Supplied data Start Marker

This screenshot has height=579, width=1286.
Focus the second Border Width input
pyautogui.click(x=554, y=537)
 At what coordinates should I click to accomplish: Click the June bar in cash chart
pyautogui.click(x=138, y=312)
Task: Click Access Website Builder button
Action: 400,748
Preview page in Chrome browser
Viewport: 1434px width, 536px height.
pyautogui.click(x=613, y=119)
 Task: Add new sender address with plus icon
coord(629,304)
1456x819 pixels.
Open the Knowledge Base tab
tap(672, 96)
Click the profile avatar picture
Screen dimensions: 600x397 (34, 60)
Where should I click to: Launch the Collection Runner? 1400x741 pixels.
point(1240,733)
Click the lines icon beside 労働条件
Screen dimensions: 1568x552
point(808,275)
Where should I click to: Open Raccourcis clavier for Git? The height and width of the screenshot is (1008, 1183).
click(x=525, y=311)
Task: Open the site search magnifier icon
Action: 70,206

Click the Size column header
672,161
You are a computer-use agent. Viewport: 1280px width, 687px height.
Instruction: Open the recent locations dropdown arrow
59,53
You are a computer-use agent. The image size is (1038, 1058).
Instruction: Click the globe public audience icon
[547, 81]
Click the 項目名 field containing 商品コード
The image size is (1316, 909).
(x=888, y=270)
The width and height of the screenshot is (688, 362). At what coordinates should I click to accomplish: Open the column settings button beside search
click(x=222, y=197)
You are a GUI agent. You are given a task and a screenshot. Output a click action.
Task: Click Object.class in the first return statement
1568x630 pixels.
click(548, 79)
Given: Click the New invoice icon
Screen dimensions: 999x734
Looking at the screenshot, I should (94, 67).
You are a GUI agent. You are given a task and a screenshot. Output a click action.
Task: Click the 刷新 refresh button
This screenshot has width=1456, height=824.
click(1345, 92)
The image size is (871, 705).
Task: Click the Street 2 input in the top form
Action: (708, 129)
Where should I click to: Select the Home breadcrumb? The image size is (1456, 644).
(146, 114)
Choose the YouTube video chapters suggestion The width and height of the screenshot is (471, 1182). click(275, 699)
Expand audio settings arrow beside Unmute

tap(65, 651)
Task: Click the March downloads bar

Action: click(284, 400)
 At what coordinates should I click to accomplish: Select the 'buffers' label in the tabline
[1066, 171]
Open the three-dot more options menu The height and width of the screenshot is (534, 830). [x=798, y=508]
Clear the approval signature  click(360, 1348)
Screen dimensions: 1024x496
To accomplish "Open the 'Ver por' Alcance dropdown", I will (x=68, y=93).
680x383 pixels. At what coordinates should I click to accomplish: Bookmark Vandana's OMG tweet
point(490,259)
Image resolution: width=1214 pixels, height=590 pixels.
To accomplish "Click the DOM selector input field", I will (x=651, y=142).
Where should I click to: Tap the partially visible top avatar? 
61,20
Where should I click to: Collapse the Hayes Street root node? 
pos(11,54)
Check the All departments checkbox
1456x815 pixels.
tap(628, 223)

Supplied data End Marker

**Action item**
Retype the data. Keep every word as it stands.

**Answer section**
This screenshot has height=579, width=1286.
Focus the second Border Width input
pyautogui.click(x=554, y=537)
 At what coordinates should I click to accomplish: Click the June bar in cash chart
pyautogui.click(x=138, y=312)
Task: Click Access Website Builder button
Action: 400,748
Preview page in Chrome browser
Viewport: 1434px width, 536px height.
pyautogui.click(x=613, y=119)
 Task: Add new sender address with plus icon
coord(629,304)
1456x819 pixels.
Open the Knowledge Base tab
tap(672, 96)
Click the profile avatar picture
Screen dimensions: 600x397 (34, 60)
Where should I click to: Launch the Collection Runner? 1400x741 pixels.
point(1240,733)
Click the lines icon beside 労働条件
Screen dimensions: 1568x552
point(808,275)
Where should I click to: Open Raccourcis clavier for Git? The height and width of the screenshot is (1008, 1183).
click(x=525, y=311)
Task: Open the site search magnifier icon
Action: 70,206

Click the Size column header
672,161
You are a computer-use agent. Viewport: 1280px width, 687px height.
Instruction: Open the recent locations dropdown arrow
59,53
You are a computer-use agent. The image size is (1038, 1058).
Instruction: Click the globe public audience icon
[547, 81]
Click the 項目名 field containing 商品コード
The image size is (1316, 909).
(x=888, y=270)
The width and height of the screenshot is (688, 362). At what coordinates should I click to accomplish: Open the column settings button beside search
click(x=222, y=197)
You are a GUI agent. You are given a task and a screenshot. Output a click action.
Task: Click Object.class in the first return statement
1568x630 pixels.
click(548, 79)
Given: Click the New invoice icon
Screen dimensions: 999x734
Looking at the screenshot, I should (94, 67).
You are a GUI agent. You are given a task and a screenshot. Output a click action.
Task: Click the 刷新 refresh button
This screenshot has width=1456, height=824.
click(1345, 92)
The image size is (871, 705).
Task: Click the Street 2 input in the top form
Action: (708, 129)
Where should I click to: Select the Home breadcrumb? The image size is (1456, 644).
(146, 114)
Choose the YouTube video chapters suggestion The width and height of the screenshot is (471, 1182). click(275, 699)
Expand audio settings arrow beside Unmute

tap(65, 651)
Task: Click the March downloads bar

Action: click(284, 400)
 At what coordinates should I click to accomplish: Select the 'buffers' label in the tabline
[1066, 171]
Open the three-dot more options menu The height and width of the screenshot is (534, 830). [x=798, y=508]
Clear the approval signature  click(360, 1348)
Screen dimensions: 1024x496
To accomplish "Open the 'Ver por' Alcance dropdown", I will (x=68, y=93).
680x383 pixels. At what coordinates should I click to accomplish: Bookmark Vandana's OMG tweet
point(490,259)
Image resolution: width=1214 pixels, height=590 pixels.
To accomplish "Click the DOM selector input field", I will (x=651, y=142).
Where should I click to: Tap the partially visible top avatar? 
61,20
Where should I click to: Collapse the Hayes Street root node? 
pos(11,54)
Check the All departments checkbox
1456x815 pixels.
tap(628, 223)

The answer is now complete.